TEXT UNDER STUDY:
Literature and Social Injustice: Stories of the Disenfranchised

Martin Donohoe, MD, FACP


January 07, 2005

In This Article


Since its inception, this column has dealt with the social factors that impact women's health.[1,2,3,4] The aggregate data presented in previous articles may make a powerful argument for social change but can obscure the suffering that occurs at the level of individual patients -- those who require our humanity, our caring, and our willingness to listen. In this column, I describe how reading literature can provide us with vicarious experience related to the health consequences of poverty and social injustice.

Through literature, readers can vicariously experience new situations, explore diverse philosophies, and develop empathy with and respect for others whose place in society may be very different from their own.[5,6,7] Reading about the experiences of those who suffer the consequences of poverty, racism, stigmatization, violence, and impaired access to healthcare may help us to identify more closely with our patients, whose complex lives we glimpse only during periodic clinic visits.[5,6]

In the early 1980s, the National Endowment for the Humanities, the Association of American Medical Colleges, the Accreditation Council on Graduate Medical Education, and the Society for Health and Human Values called for increased emphasis on the humanities in both undergraduate and graduate medical education.[8] By 1994, approximately one third of US medical schools offered formal elective courses in literature, and more than 80% offered some form of humanities instruction.[7] Courses for medical and nursing students have been well received. Physical diagnosis, psychoanalysis, and medical history[9] and ethics are taught through poetry and prose. Poetry, creative writing, haiku, drama, essays, short stories, and novels have been a successful adjunct in the treatment of patients with depression and schizophrenia, intractable pain, cancer, and other chronic and terminal illnesses. These media have been employed to foster greater communication among hospital staff members and between physicians and patients and their loved ones. They are also used to teach healers about the experiences of illness, suffering, and death, and thereby promote humanism in the practice of medicine.[10,11,12] Anthologies, scholarly journals, student literary magazines, and compendia of articles on the rationale for teaching literature in medical schools and on the practical applications of literature in medicine have been published. An online database of literature, medicine, and the arts can be accessed via the Web; this database contains synopses of poems, short stories, and novels by physician-, nurse- and lay-writers.[13]

The following sections discuss some writers and a few of their works that relate to the health consequences of social injustice.

DATA BELOW:
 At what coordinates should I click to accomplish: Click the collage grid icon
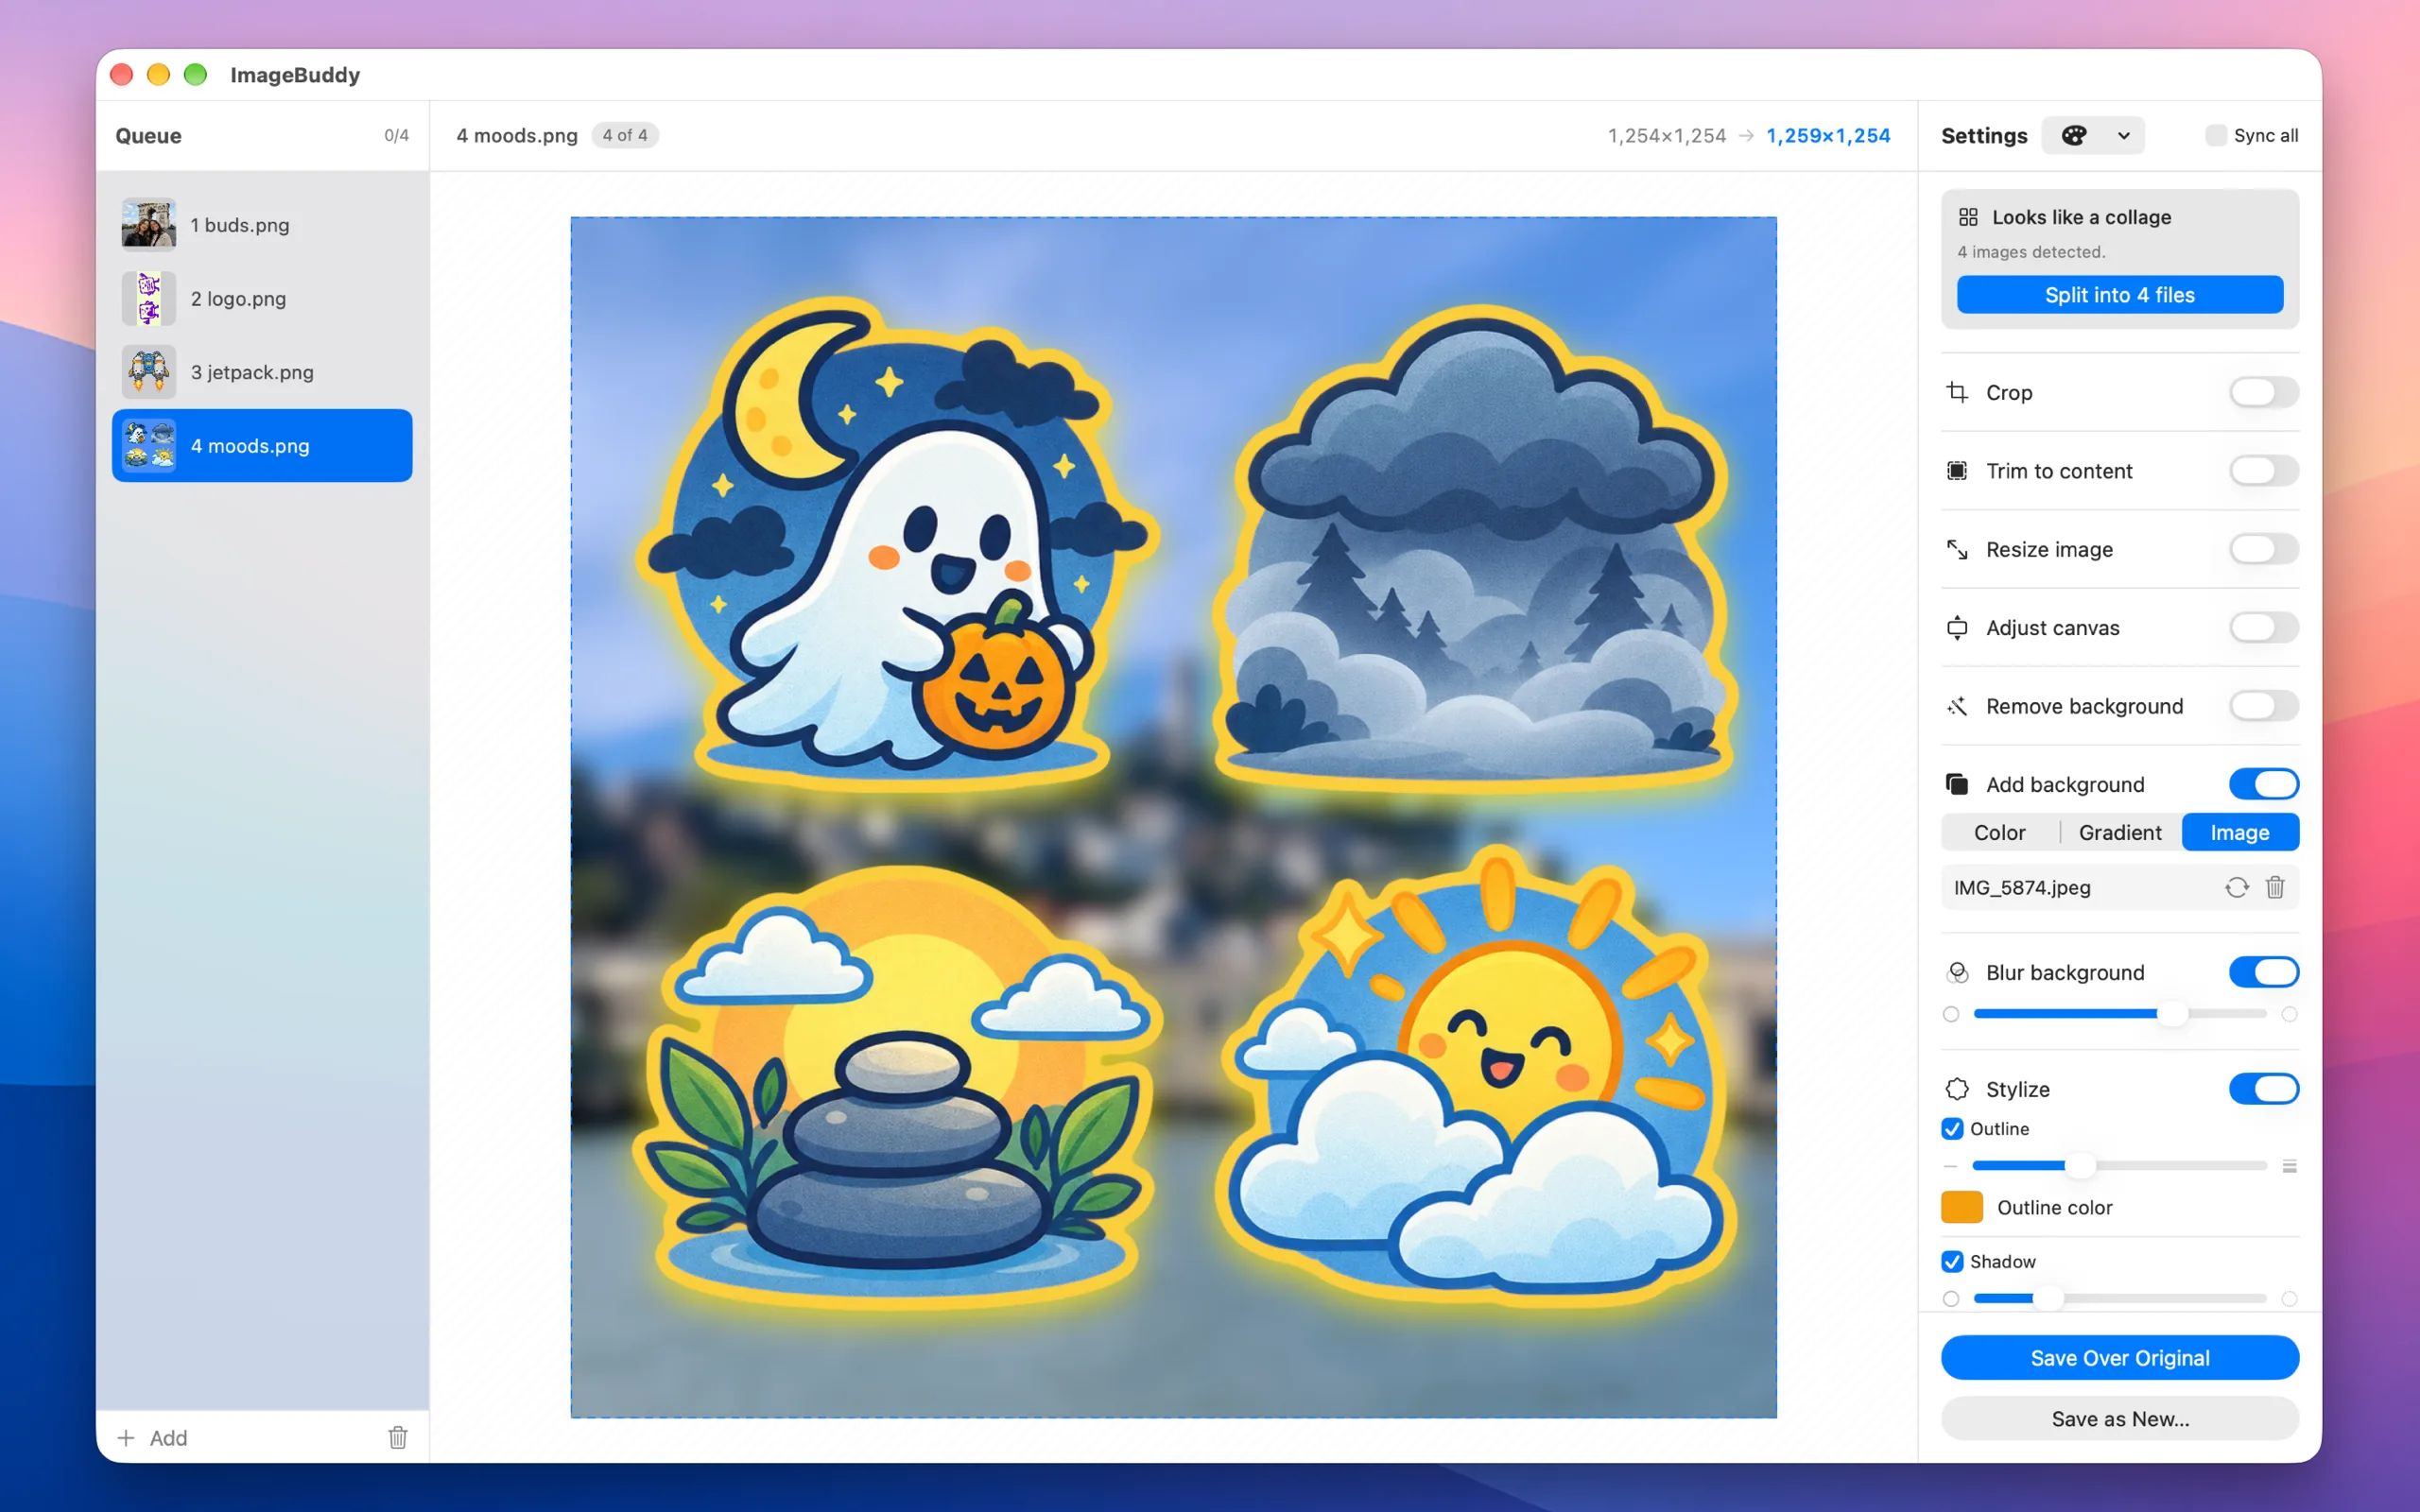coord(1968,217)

WORK ORDER: Reproduce the passage of the article on literature and social injustice from "In This Article" up to and including "and social injustice.". The data stand as separate material, independent of the article.

COMPLETED EXERCISE:
In This Article


Since its inception, this column has dealt with the social factors that impact women's health.[1,2,3,4] The aggregate data presented in previous articles may make a powerful argument for social change but can obscure the suffering that occurs at the level of individual patients -- those who require our humanity, our caring, and our willingness to listen. In this column, I describe how reading literature can provide us with vicarious experience related to the health consequences of poverty and social injustice.